Stored data:
****************

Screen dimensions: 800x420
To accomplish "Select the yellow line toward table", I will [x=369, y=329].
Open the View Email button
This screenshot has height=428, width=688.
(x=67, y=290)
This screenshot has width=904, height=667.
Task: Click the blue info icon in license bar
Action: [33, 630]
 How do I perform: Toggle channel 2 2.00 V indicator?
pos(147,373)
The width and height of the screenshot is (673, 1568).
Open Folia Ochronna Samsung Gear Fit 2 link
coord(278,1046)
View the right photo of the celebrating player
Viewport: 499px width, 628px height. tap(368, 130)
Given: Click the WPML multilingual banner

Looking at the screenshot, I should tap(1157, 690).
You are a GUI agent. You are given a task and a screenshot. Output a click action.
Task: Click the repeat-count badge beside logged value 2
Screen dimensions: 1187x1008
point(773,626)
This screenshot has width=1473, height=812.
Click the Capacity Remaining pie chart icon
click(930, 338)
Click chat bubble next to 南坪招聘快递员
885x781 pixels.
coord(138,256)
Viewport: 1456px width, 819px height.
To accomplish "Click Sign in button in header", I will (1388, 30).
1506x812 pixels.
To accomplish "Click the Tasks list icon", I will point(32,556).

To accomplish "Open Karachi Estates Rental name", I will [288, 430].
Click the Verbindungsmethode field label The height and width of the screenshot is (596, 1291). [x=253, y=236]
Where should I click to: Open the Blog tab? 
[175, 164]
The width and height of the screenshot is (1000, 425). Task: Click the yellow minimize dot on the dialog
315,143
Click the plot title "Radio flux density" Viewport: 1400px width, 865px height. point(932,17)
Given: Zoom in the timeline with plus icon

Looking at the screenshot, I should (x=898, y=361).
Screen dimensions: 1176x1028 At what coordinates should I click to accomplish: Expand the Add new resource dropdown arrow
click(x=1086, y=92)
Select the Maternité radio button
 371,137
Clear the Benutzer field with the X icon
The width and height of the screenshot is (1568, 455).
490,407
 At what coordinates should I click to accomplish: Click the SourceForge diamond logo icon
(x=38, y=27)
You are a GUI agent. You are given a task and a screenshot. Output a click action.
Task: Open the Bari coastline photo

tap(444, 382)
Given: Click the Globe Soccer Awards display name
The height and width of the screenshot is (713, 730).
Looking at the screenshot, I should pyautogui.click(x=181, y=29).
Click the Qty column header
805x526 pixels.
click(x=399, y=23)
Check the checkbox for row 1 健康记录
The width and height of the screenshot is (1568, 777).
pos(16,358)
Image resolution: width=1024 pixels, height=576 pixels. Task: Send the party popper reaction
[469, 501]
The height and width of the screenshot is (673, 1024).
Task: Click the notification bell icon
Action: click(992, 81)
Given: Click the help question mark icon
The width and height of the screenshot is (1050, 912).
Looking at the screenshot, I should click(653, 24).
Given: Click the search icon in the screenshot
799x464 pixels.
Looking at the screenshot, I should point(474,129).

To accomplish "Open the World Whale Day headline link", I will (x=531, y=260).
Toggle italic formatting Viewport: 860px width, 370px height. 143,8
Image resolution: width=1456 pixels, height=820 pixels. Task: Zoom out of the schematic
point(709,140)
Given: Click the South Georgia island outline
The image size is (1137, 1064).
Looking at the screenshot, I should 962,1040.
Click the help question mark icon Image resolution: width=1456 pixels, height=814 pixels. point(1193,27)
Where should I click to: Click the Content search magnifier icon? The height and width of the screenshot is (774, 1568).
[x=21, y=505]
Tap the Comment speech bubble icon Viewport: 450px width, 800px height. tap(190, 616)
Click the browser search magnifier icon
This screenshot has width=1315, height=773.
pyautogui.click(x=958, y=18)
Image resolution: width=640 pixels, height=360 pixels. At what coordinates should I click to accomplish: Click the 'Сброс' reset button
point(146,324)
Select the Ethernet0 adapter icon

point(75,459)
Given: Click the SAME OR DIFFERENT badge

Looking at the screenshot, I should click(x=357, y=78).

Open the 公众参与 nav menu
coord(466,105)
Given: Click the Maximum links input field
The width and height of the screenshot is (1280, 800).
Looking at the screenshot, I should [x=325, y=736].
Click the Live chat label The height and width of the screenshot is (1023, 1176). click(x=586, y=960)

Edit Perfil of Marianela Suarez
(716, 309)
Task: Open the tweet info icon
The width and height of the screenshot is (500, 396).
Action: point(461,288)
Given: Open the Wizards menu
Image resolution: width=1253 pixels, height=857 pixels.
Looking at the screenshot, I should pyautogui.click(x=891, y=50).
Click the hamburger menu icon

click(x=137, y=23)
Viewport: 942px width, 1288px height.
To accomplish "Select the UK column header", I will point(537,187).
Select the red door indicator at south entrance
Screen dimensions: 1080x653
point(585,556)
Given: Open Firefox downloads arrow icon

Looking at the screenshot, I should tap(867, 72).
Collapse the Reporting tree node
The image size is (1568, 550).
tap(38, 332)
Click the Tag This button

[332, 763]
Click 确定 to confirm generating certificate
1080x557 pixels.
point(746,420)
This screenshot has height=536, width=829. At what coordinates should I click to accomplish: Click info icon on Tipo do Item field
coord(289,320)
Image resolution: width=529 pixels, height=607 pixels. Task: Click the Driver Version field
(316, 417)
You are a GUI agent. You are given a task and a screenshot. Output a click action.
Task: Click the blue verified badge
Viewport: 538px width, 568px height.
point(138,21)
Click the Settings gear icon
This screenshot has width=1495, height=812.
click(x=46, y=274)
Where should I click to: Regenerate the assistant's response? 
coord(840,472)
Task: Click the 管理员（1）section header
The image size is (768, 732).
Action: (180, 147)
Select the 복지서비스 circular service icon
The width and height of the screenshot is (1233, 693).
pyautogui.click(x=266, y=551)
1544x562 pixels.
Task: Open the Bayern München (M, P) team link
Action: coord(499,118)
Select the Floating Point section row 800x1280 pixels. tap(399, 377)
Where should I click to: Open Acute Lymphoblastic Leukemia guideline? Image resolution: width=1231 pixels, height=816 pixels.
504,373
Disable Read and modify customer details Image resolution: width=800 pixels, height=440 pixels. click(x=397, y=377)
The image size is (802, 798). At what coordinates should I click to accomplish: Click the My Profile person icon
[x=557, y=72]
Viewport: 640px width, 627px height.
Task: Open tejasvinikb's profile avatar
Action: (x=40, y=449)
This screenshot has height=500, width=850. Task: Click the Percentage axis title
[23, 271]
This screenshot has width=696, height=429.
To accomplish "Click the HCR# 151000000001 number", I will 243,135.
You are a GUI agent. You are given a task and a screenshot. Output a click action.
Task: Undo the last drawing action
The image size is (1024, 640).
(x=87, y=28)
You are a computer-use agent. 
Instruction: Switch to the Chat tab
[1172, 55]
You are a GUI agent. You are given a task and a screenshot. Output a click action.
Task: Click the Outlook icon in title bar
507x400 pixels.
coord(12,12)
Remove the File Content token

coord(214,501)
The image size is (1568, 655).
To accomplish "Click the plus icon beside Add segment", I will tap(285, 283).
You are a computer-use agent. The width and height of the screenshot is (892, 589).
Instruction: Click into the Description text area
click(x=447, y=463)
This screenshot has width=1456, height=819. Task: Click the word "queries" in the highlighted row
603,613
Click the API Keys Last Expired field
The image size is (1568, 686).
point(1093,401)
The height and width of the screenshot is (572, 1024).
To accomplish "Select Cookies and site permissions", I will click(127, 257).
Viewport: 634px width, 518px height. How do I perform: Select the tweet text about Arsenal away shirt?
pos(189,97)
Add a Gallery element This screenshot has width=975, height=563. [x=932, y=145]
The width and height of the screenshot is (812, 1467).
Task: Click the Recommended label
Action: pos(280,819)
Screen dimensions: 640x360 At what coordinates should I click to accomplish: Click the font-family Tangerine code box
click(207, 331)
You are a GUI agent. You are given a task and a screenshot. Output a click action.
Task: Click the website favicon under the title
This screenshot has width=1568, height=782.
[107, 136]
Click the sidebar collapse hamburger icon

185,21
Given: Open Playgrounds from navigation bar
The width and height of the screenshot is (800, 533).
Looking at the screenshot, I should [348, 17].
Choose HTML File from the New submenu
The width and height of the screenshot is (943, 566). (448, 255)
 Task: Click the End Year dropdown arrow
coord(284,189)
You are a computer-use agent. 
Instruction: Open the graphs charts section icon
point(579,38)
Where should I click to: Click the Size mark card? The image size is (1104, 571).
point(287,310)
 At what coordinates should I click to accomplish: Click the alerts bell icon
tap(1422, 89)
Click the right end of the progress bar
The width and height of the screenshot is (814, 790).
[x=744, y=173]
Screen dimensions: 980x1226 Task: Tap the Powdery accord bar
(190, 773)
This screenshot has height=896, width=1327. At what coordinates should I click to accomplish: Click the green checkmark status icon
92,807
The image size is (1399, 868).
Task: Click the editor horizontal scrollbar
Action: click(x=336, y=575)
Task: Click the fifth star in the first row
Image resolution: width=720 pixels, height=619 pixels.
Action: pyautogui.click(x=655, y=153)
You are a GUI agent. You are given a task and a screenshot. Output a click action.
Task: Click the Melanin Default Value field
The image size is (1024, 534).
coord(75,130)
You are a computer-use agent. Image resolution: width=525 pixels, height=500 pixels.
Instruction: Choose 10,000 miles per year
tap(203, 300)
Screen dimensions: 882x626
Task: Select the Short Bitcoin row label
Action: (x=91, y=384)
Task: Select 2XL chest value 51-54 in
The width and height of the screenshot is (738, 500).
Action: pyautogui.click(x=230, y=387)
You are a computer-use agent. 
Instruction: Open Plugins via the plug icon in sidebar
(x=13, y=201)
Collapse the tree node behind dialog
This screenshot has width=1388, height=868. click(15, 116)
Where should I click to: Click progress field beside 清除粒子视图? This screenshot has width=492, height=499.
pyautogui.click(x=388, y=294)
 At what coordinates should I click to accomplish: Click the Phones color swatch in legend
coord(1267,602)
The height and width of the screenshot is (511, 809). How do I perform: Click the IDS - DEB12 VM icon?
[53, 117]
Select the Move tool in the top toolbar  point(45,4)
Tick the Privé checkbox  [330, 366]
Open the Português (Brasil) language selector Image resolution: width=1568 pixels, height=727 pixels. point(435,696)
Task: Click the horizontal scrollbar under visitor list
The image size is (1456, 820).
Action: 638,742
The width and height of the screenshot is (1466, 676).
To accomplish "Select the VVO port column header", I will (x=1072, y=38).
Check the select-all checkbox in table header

****************

[Task goal]
How many of the lines in these entries hold "table"? Report only the count.

[Response for this exercise]
2